* [What you will do]:
1. In the biography of John Sharat Chandra Banerjee, in which church was he consecrated a bishop?
2. Continue the biography of John Sharat Chandra Banerjee after its last sentence.

* [Selected excerpt]:
John Sharat Chandra Banerjee (22 June 1873 – 9 July 1957) was an Anglican assistant bishop in Lahore. He was the second non-European bishop of the Church of India, Burma and Ceylon.

==Early life and career==
Banerjee was born in Allahabad. He was the son of a Brahmin convert to Christianity from Bengal, Janki Nath Banerjee. He attended St. John's College in Agra and graduated from Allahabad University with a B.A. in 1900. He was ordained a deacon in 1902 and a priest in 1904. Banerjee served as a Church Mission Society missionary in Lucknow from 1902 through 1931. He was made a canon of Lucknow in 1920.

==Bishop==
On 25 October 1931, Canon Banerjee was consecrated a bishop at the Cathedral Church of the Resurrection, Lahore to serve there as assistant bishop. The consecrators were the Bishop of Calcutta, the Bishop of Lahore and the Bishop of Lucknow. Bishop Banerjee was the second non-European bishop consecrated for the Anglican Communion in British India, after Bishop Azariah.

* [Supplied material]:
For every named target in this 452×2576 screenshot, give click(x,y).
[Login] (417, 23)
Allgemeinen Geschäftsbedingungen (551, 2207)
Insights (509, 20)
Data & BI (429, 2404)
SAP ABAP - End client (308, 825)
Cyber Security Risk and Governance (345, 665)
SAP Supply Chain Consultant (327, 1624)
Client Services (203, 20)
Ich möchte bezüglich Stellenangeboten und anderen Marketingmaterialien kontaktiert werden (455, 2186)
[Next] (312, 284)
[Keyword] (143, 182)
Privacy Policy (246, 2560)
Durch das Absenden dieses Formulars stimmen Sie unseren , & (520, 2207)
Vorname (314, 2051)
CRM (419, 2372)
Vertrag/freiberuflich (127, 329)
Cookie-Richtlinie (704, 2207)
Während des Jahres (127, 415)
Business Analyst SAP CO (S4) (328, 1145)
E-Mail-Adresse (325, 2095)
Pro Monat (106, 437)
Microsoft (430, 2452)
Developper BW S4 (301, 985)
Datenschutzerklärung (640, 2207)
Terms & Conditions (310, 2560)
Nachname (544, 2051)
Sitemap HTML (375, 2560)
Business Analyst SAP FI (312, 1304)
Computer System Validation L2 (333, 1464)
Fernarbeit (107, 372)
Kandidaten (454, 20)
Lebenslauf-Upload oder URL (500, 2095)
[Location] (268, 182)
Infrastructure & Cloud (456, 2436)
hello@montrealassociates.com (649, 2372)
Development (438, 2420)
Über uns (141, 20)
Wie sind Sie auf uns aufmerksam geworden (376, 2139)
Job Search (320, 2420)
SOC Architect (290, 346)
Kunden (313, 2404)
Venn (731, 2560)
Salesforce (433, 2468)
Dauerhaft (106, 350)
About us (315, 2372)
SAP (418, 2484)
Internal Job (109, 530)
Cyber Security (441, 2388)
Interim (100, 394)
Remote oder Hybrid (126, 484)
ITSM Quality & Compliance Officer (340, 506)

* [Responses to the tasks]:
1. The Cathedral Church of the Resurrection, Lahore

2.
Bishop Banerjee visited Australia in 1936 on the occasion of the centennial of Bishop Broughton where he was presented as Metropolitan of India and delivered a series of notable speeches.

A photographic portrait of Bishop Banerjee is in the collection of the National Portrait Gallery, London.

==Personal life==
Banerjee married in 1902. As of 1945, he had five sons and one daughter. His son John married Gwendolen Pearson, a Welsh missionary who had been a member of the Zenana Bible and Medical Mission.